(TEXT SECTION)

Dr. David Kessler, professor of pediatric, epidemiology and biostatistics, former dean and vice chancellor for medical affairs at UCSF as well as former commissioner of the U.S. Food and Drug Administration. On his watch, an FDA advisory panel declared nicotine addictive, infuriating the cigarette companies. When dean of UCSF, he nurtured the development of the state-of-the-art Mission Bay campus but was fired after increasingly bitter disputes between Kessler and top university officials about accounting practices at the medical school, a decision that shocked faculty members.  The school later apologized, saying that it had not accurately portrayed the funding situation. His 2009 book The End of Overeating, a New York Times best seller, asserts that the sugar, fat and salt in modern foods are designed to stimulate the reward pathways in the brain, conditioning us to crave more food.

The new task force — representing other former government health officials, academics, and major leaders in medicine — also includes:

·                 Vivek Murthy, MD, U.S. surgeon general during the Obama administration

·                 Marcella Nunez-Smith, MD, associate dean for health equity research at the Yale School of Medicine in New Haven, Conn.

·                 Zeke Emanuel, MD, PhD, chair of the department of medical ethics and health policy at the University of Pennsylvania in Philadelphia

·                 Atul Gawande, MD, a surgeon at Boston-based Brigham and Women’s Hospital, a professor at Harvard Medical School and noted author. Gawande graduated from Stanford University in 1987; his wife, Kathleen Hobson, graduated from Stanford in 1988.

(End TEXT SECTION)

## [WHAT IS NEEDED]
Condense the paragraph of the task force text that begins "Dr. David Kessler, professor of pediatric" into a brief bulleted list that keeps its main facts. The rows that follow are not needed.

(DATASET ENTRIES)

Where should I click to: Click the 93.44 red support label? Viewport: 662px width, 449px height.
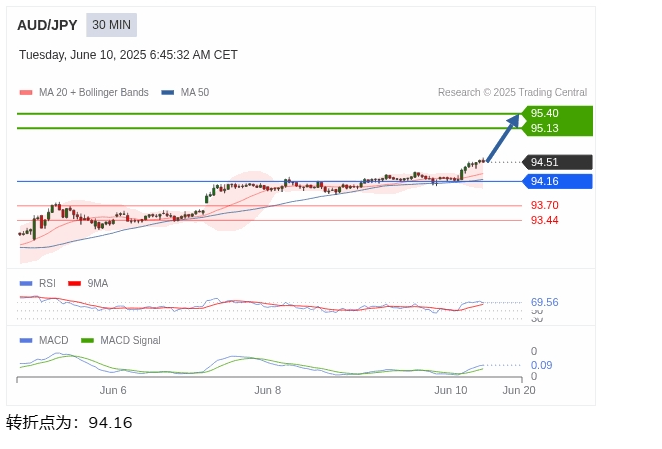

(End DATASET ENTRIES)
(DATASET ENTRIES)

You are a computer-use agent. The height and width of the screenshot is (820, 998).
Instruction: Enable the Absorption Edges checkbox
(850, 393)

(End DATASET ENTRIES)
(DATASET ENTRIES)

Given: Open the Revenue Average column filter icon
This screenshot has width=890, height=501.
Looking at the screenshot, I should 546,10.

(End DATASET ENTRIES)

## [TASK RESULT]
- Dr. David Kessler is a professor of pediatrics, epidemiology and biostatistics, a former dean and vice chancellor for medical affairs at UCSF, and a former commissioner of the U.S. Food and Drug Administration.
- During his FDA tenure, an advisory panel declared nicotine addictive, which angered cigarette companies.
- As UCSF dean, he fostered the development of the Mission Bay campus. He was fired after bitter disputes with top university officials over the medical school's accounting practices, which shocked faculty members.
- The school later apologized, saying it had not accurately portrayed the funding situation.
- His 2009 New York Times best seller, The End of Overeating, argues that the sugar, fat and salt in modern foods are designed to stimulate the brain's reward pathways and condition people to crave more food.